A Principal Clinical Engineer has real world clinical experience in the neurovascular field and understands the intricate nuances to what is clinically meaningful to physicians when using our products. The ideal candidate also has a strong communication and leadership skills as well as a proven ability to work cross-functionally between physician advisors, R&D, marketing, and clinical affairs.
  • Build relationships and Interface directly with clinician customers and advisors
  • Understand and drive education around how product(s) will be used clinically and how they affect the Company’s businesses.  
  • Thoroughly understand the current clinical procedures and associated products in order to provide specific and direct insight into product development recommendations.

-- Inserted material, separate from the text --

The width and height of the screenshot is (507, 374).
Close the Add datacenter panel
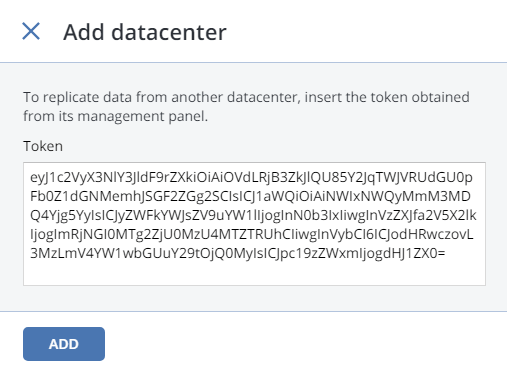tap(31, 31)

  • Thoroughly understand the current anatomy to the level of educating current employees and new hires in order to provide effective insights to drive engineering developments
  • Interface with project teams, marketing, and senior management to manage technology demonstrations and evaluations for physicians, employees, investors, etc. as requested
  • Proactively seek out new information to establish, train, and maintain high quality pre-clinical testing capabilities including but not limited to: Good Manufacturing Practices, applicable FDA and Regulatory requirements.
  • Establish and execute detailed plans to support internal development projects with preclinical testing including bench testing, model development needs, in-vitro test methods and plans and pre-clinical studies
  • Mentor team, organize and lead team meetings.
  • Develop and maintain budget for pre-clinical department to support projects and to continually develop and improve internal testing capabilities
  • Support project teams to ensure pre-clinical testing of new products are conducted within the design control and quality system
  • Support creation and execution of design verification and testing plans
  • Plan and lead team regular meetings to facilitate communication and decision making
  • Ensure products are designed, developed, tested, manufactured and documented in accordance with regulatory requirements for approval of products by US and foreign regulatory agencies.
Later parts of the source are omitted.